AIM2 nuclear-to-cytoplasmic exit in mouse model of chronic exposure to cigarette smoke
We next tested if cigarette smoke, the major risk factor for COPD, can reproduce the characteristic AIM2 patterns of subcellular localization in experimental models. Lung tissue of mice chronically exposed to cigarette smoke for 24 weeks were examined for AIM2 subcellular localization, and immunoreactivity for cleaved IL-1β as indicator of a functionally active inflammasome. The shift in AIM2 subcellular distribution was found most remarkable in the epithelial cell type, but not alveolar macrophages. While bronchiolar epithelium of control mice revealed predominant nuclear localization of AIM2 immunoreactivity and low levels of immunoreactivity for cleaved IL-1β, a distinctive nuclear-to-apical translocation of AIM2 was shown in smoked mice, associated often with an increase in cleaved IL-1β. Quantitative analysis in small numbers of animals (n = 4 per group) confirmed that cigarette smoke exposure induced significant increase of cytoplasmic AIM2. Change in cleaved IL-1β was however not statistically significant (Figure 7).
AIM2 nuclear-to-cytoplasmic exit in cigarette smoke extract-stimulated HBEC30KT epithelial cell line
Subcellular localization of AIM2 was further investigated by cell fractionation followed by immunoblotting, using the cell line HBEC30KT derived from human bronchial epithelium. The purity of the nuclear and cytoplasmic fractions was confirmed by single bands of Lamin B1 in the former, and GADPH in the latter. While immunoblotting of the total cell lysate detected multiple bands for AIM2, the lower molecular weight bands (~35; ~41 and ~46kDa) were more abundant in the cytoplasmic fraction, but the higher molecular weight band (~50kDa) was predominant in the nuclear fraction (Figure 8).

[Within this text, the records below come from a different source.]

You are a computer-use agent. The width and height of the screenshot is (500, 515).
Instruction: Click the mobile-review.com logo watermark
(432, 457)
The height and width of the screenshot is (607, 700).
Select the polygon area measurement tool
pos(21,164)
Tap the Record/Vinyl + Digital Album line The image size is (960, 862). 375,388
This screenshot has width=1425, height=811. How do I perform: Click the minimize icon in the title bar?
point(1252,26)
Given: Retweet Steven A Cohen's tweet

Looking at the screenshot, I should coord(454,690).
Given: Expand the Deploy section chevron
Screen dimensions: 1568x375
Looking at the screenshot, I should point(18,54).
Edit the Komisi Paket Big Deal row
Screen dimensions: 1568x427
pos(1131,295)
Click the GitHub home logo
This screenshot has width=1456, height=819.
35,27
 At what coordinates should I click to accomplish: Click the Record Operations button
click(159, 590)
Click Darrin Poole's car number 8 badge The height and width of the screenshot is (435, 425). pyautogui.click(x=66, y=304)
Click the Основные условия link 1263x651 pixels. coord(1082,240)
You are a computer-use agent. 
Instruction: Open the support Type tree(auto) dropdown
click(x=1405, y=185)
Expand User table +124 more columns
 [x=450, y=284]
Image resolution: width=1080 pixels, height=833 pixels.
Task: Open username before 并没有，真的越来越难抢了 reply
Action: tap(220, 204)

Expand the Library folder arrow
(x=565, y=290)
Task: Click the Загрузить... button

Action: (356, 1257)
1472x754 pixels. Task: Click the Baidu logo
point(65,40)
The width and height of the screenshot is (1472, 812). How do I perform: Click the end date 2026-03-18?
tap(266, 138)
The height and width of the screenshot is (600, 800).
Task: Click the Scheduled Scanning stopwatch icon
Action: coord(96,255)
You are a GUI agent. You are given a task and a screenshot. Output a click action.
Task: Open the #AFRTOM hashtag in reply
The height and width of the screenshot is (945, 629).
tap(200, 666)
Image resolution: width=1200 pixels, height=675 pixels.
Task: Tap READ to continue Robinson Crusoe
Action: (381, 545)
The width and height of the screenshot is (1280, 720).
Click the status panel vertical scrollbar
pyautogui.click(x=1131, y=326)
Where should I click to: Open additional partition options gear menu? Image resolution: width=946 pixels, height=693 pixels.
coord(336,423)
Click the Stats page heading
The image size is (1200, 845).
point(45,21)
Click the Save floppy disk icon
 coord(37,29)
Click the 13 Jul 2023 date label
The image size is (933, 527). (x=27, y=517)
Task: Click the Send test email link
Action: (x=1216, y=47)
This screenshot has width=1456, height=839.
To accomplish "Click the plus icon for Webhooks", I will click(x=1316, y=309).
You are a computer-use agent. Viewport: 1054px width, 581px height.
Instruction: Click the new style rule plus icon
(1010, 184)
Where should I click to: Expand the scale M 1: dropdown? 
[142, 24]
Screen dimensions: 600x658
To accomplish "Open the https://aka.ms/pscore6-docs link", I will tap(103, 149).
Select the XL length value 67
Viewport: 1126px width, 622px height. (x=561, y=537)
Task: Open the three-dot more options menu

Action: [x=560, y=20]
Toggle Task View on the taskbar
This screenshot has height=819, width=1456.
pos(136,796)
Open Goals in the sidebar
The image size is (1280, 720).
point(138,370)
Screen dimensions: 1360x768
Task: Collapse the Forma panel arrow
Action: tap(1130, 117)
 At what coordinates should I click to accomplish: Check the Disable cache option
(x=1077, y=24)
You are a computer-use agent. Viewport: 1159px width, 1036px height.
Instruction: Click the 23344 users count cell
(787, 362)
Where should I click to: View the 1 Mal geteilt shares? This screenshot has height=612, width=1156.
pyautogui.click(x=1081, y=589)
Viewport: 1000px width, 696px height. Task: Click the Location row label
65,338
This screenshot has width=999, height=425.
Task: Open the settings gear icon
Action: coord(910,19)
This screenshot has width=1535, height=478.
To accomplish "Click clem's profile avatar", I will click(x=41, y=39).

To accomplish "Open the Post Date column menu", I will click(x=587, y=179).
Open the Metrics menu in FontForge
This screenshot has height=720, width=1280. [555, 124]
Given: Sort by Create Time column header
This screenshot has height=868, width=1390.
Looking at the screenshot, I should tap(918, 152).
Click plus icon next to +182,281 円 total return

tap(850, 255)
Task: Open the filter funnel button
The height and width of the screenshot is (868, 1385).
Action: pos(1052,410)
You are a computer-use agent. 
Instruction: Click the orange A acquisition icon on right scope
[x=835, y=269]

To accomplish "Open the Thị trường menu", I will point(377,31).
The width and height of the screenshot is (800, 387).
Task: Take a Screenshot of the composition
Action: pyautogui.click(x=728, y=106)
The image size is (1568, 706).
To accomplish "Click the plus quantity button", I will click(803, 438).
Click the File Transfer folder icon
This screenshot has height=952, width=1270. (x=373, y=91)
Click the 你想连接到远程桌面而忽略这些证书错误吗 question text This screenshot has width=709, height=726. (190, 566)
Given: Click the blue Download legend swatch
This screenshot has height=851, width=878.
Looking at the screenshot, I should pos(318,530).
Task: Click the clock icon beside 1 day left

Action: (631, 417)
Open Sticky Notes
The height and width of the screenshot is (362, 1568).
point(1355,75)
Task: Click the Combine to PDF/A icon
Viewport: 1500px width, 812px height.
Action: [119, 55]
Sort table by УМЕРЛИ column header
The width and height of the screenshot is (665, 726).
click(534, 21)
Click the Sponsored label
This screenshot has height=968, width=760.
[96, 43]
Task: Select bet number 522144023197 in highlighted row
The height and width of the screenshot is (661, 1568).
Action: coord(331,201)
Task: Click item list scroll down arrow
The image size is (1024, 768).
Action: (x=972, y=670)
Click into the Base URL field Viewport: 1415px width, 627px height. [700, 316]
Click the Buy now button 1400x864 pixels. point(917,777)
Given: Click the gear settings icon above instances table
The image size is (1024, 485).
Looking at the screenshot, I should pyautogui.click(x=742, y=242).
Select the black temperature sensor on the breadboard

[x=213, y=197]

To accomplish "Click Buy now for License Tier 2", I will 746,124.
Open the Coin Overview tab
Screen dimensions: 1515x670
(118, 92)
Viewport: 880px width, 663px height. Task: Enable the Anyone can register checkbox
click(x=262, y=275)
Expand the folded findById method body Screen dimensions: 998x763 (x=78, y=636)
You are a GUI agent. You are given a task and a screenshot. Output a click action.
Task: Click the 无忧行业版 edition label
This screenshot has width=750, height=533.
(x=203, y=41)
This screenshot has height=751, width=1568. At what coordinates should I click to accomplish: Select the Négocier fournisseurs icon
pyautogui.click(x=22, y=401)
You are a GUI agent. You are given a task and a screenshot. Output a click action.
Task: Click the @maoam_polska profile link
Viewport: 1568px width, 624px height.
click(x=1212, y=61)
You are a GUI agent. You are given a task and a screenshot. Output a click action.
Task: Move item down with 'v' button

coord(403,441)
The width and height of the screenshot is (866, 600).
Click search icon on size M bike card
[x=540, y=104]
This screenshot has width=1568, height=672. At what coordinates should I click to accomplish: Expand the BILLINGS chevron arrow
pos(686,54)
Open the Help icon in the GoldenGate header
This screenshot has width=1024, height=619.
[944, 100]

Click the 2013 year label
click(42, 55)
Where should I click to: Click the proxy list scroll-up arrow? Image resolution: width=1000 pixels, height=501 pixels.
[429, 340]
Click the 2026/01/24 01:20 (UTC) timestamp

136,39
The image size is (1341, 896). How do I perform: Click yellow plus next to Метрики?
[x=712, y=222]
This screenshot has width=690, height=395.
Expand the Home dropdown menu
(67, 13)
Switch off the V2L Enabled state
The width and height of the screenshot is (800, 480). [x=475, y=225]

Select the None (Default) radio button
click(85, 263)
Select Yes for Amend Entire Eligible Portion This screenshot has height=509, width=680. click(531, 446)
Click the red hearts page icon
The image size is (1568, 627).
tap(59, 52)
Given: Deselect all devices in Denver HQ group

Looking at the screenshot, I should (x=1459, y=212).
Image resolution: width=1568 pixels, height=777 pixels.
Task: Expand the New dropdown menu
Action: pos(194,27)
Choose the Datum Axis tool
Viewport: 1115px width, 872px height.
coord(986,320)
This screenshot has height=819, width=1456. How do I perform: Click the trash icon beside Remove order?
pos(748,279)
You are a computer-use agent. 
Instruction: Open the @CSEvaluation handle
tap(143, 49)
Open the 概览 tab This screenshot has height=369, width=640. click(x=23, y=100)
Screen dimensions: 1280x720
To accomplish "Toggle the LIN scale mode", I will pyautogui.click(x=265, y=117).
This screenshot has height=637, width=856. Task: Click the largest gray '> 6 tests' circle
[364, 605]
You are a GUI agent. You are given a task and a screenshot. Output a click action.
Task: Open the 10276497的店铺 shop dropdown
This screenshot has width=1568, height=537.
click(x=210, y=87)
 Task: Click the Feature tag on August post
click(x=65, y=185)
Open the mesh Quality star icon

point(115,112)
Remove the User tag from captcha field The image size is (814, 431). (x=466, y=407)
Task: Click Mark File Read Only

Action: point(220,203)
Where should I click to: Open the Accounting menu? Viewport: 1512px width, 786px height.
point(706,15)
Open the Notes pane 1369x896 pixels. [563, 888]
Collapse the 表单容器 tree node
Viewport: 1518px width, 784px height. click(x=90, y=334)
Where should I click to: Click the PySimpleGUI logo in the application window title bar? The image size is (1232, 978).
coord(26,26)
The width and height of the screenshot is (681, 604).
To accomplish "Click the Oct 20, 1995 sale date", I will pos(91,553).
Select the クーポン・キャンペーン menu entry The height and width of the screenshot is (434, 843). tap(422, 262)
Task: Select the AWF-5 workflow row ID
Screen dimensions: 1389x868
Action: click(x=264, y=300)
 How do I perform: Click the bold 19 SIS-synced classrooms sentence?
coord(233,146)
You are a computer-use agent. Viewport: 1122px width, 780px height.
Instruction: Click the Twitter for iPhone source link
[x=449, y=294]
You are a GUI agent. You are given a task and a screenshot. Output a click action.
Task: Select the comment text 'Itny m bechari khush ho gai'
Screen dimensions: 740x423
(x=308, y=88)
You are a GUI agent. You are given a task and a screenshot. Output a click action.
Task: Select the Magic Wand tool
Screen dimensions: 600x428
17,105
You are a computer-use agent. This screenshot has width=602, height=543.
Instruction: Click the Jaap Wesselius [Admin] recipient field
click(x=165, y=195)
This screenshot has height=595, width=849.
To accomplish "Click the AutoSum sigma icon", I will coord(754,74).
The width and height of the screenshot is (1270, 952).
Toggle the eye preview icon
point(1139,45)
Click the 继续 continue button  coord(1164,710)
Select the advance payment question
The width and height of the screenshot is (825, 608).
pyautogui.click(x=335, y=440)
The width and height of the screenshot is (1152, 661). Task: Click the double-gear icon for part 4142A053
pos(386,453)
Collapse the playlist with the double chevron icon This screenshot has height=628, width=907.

The four above mentioned molecular weight bands of AIM2 were compared for their abundance after normalization to the corresponding bands in the whole cell lysate and adjustment based on the GAPDH (cytoplasmic) or Lamin B1 (nuclear) expression. Data obtained from cigarette smoke extract-stimulated vs. control cells indicated that while there was only a modest change in the total, cigarette smoke extract-stimulated cells showed a clear shift of AIM2 out of the nucleus (Figure 8).
In line with data from immunoblotting analysis of cell fractions, confocal analysis demonstrated a distinctive nuclear-to-cytoplasmic redistribution of AIM2 protein, compared to vehicle control (Figure 8). No significant increase of cleaved IL-1β was however observed.